INSTRUCTIONS FOR THE TASK: From the line containing "The height and" through the last line of the listing, output each line exactly as it stands. Omit pictures.

WORKING DATA:
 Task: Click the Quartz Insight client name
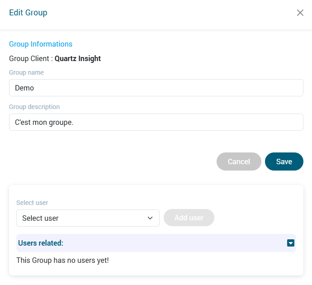[x=78, y=58]
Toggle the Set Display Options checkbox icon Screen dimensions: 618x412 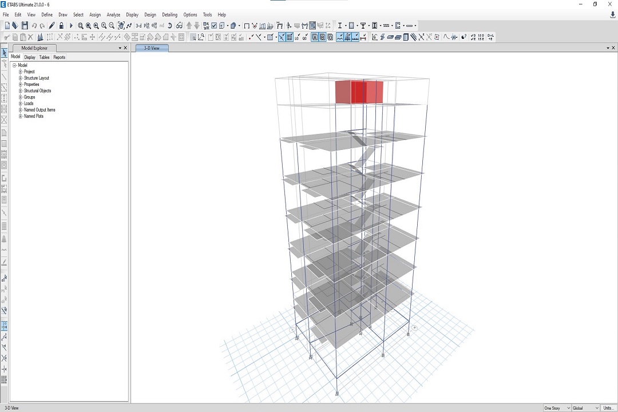click(214, 26)
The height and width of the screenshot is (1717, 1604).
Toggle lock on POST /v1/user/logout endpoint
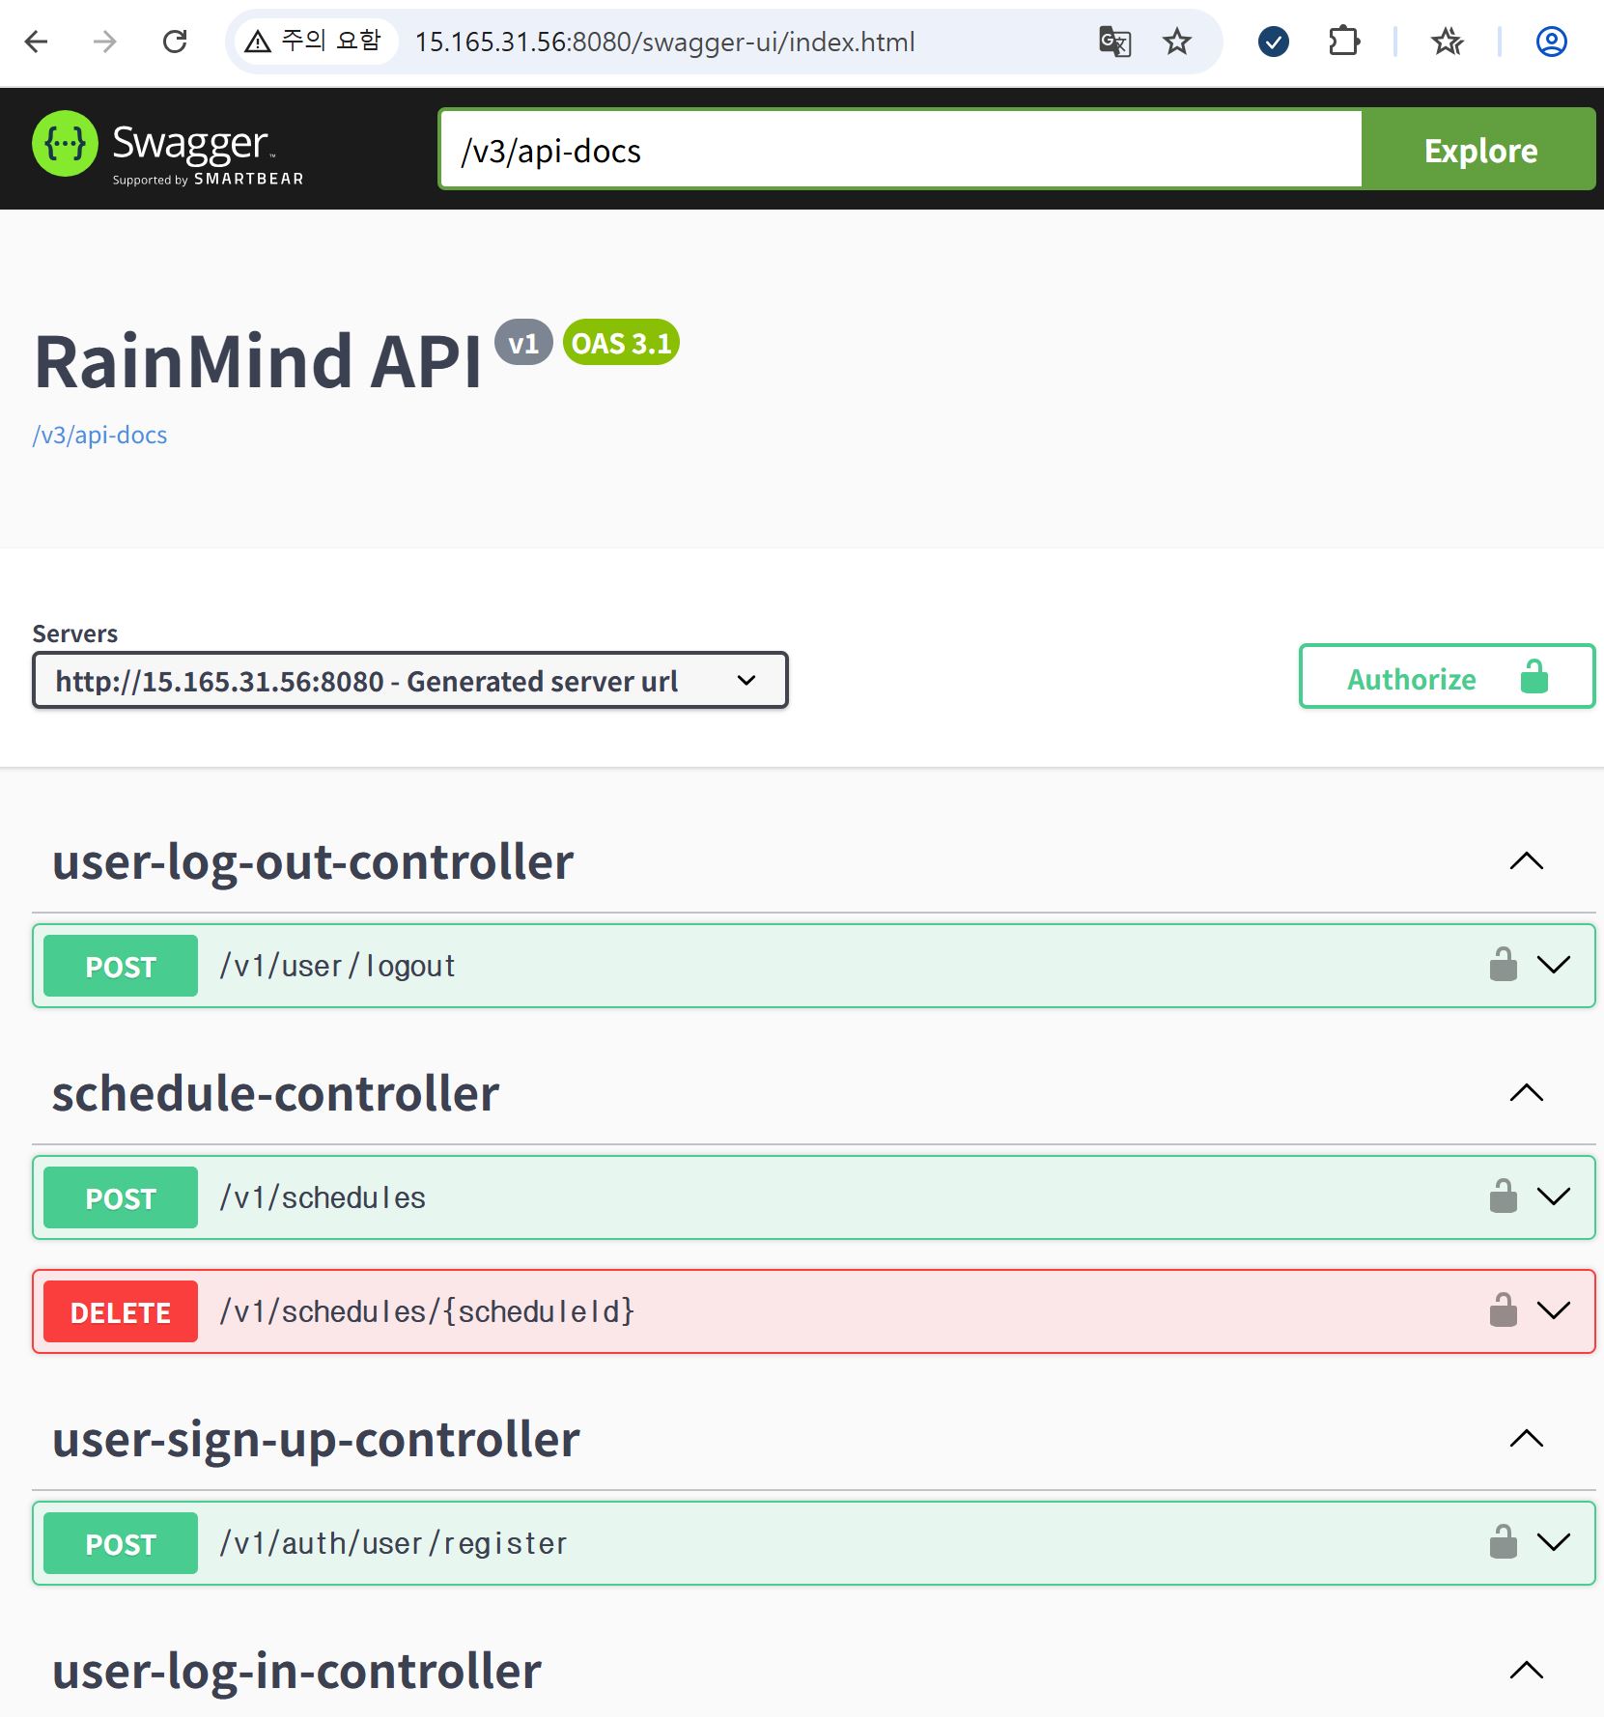[x=1503, y=965]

EXERCISE RESPONSE:
The height and width of the screenshot is (1717, 1604).
Toggle lock on POST /v1/user/logout endpoint
[x=1503, y=965]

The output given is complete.